- DIRECTIVE 1
From the flexible untyped memory regions post, extract the passage from "Indanz · 2024-12-08T12:04:39Z" up to and including "work on UT).".
- DIRECTIVE 2
In the flexible untyped memory regions post, which existing test suite would break if the bootinfo were changed to pass regions with byte sizes?

- SOURCE PASSAGE
Flexible Untyped Memory Regions #1363

Indanz · 2024-12-08T12:04:39Z

Pre-RFC proof-of-concept for Aarch64.

Support for non-power-of-two and unaligned untyped memory regions.

It's fine that seL4 delegates memory management to user space, it's not fine that it makes doing that very hard because of arcane limitations. With arbitrary untyped memory regions there is no need to subdivide non-power-of-two memory regions into multiple, smaller UTs any more. Allocating physical memory with a specific address will also be much easier now, as it needs to allocate at most one UT to get to the right address (would be even easier if GetAddress would work on UT).

Instead of keeping track of free memory with an explicit index stored in the cap, use the address of the last child object its size to find the beginning of unallocated memory. This works because newly created objects are inserted just after the UT node in the derivation list.

Now that we don't need storage to keep track of the free index, we can store the full length in bytes instead of bits.

Also lifts the limitation that caps to UTs with children can't be copied: After copying the original cap will look "full" and only the derived cap can keep allocating further.

This doesn't actually change the user space API yet. Untyped_Retype has been prepared to use the size argument as a byte value, which can easily be made backward compatible with a simple wrapper. But for a real API change the bootinfo also needs to change to pass UTs regions with byte sizes instead of bit sizes, and that would break sel4test, which I didn't want to do yet.

- DATASET ENTRIES
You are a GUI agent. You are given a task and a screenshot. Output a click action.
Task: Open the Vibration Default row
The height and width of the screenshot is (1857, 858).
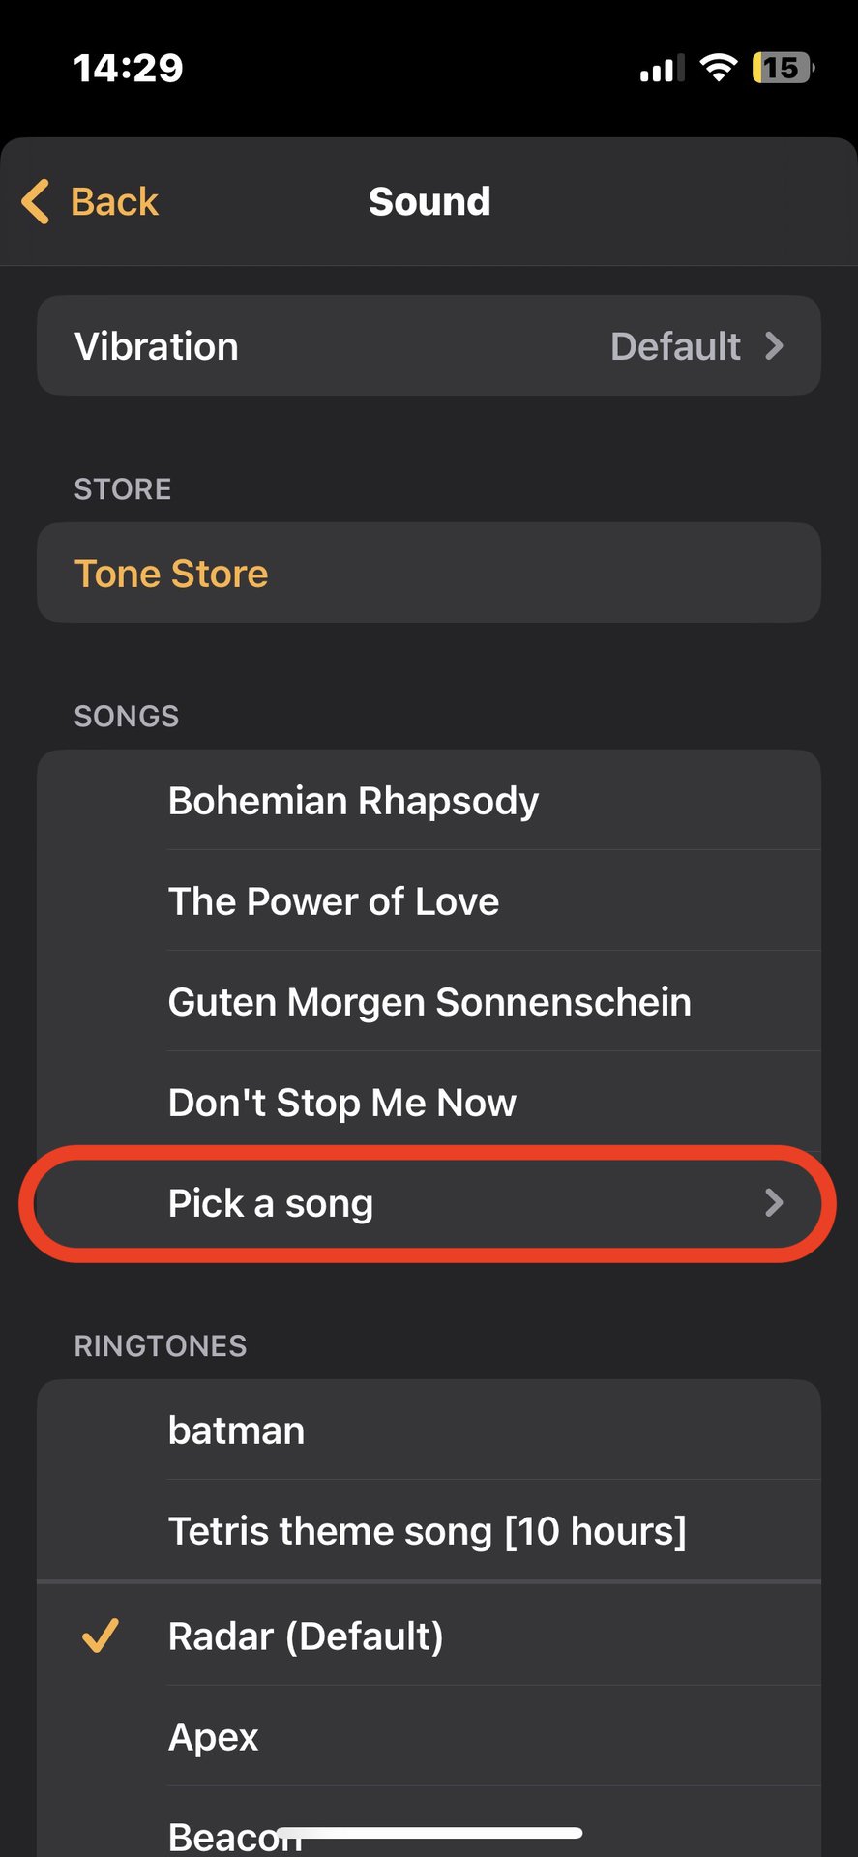(x=429, y=346)
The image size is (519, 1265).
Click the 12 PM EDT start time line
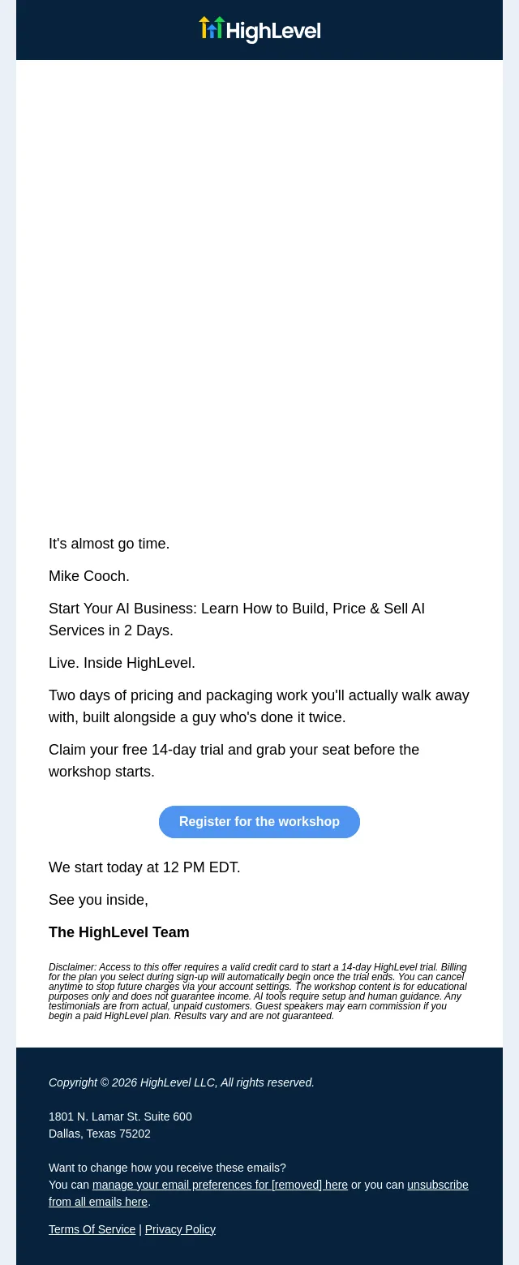pyautogui.click(x=144, y=867)
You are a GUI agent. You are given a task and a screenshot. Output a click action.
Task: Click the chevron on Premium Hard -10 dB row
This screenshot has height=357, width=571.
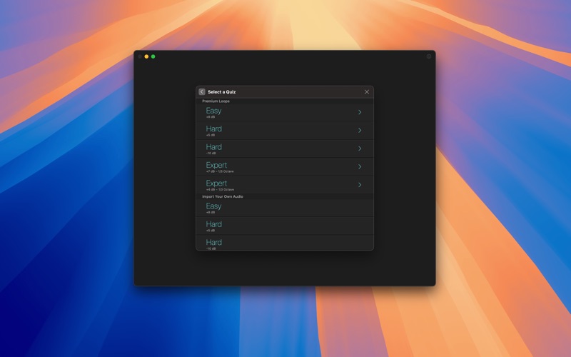pos(360,149)
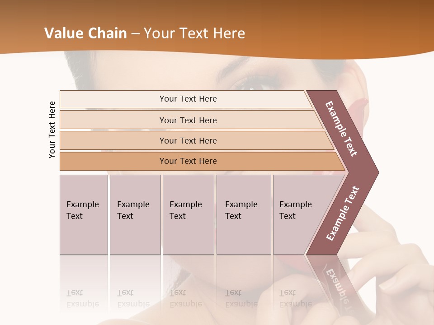Select the second 'Example Text' box
434x325 pixels.
coord(135,214)
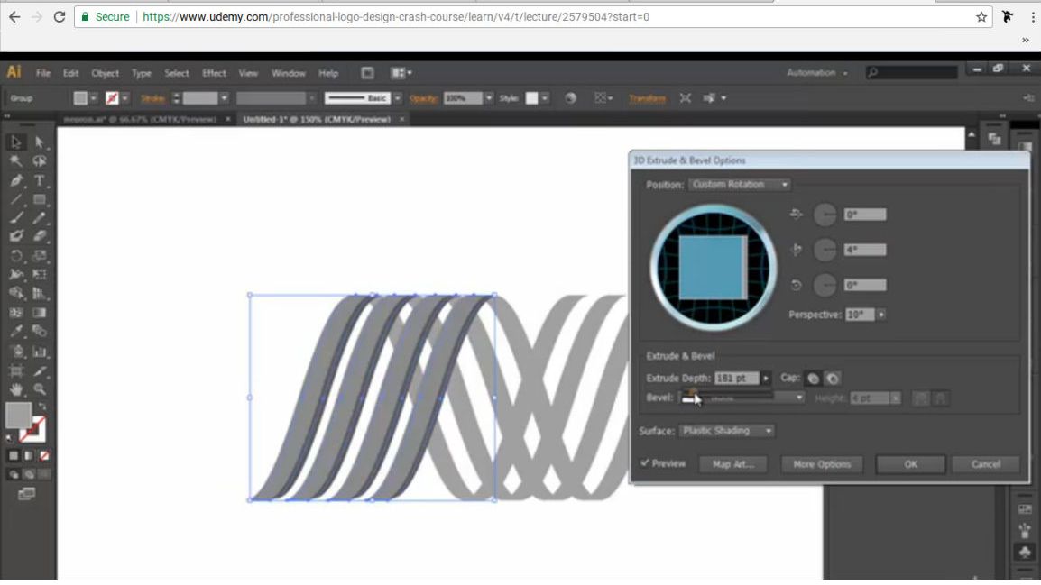
Task: Select the Paintbrush tool
Action: click(x=15, y=219)
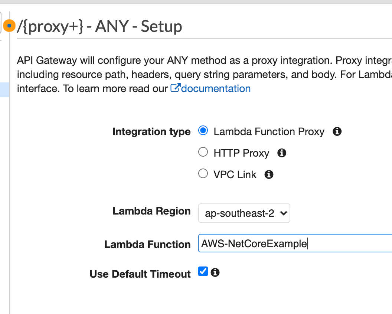The height and width of the screenshot is (314, 392).
Task: Expand region list to change Lambda Region
Action: [x=244, y=213]
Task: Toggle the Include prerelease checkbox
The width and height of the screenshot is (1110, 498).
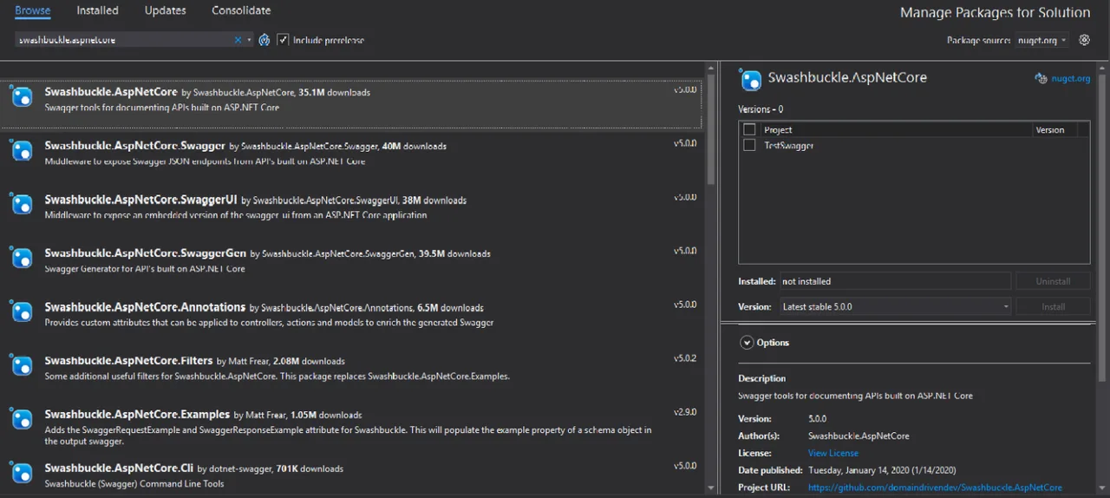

- COMPLETE OUTPUT 1
Indanz · 2024-12-08T12:04:39Z

Pre-RFC proof-of-concept for Aarch64.

Support for non-power-of-two and unaligned untyped memory regions.

It's fine that seL4 delegates memory management to user space, it's not fine that it makes doing that very hard because of arcane limitations. With arbitrary untyped memory regions there is no need to subdivide non-power-of-two memory regions into multiple, smaller UTs any more. Allocating physical memory with a specific address will also be much easier now, as it needs to allocate at most one UT to get to the right address (would be even easier if GetAddress would work on UT).

- COMPLETE OUTPUT 2
sel4test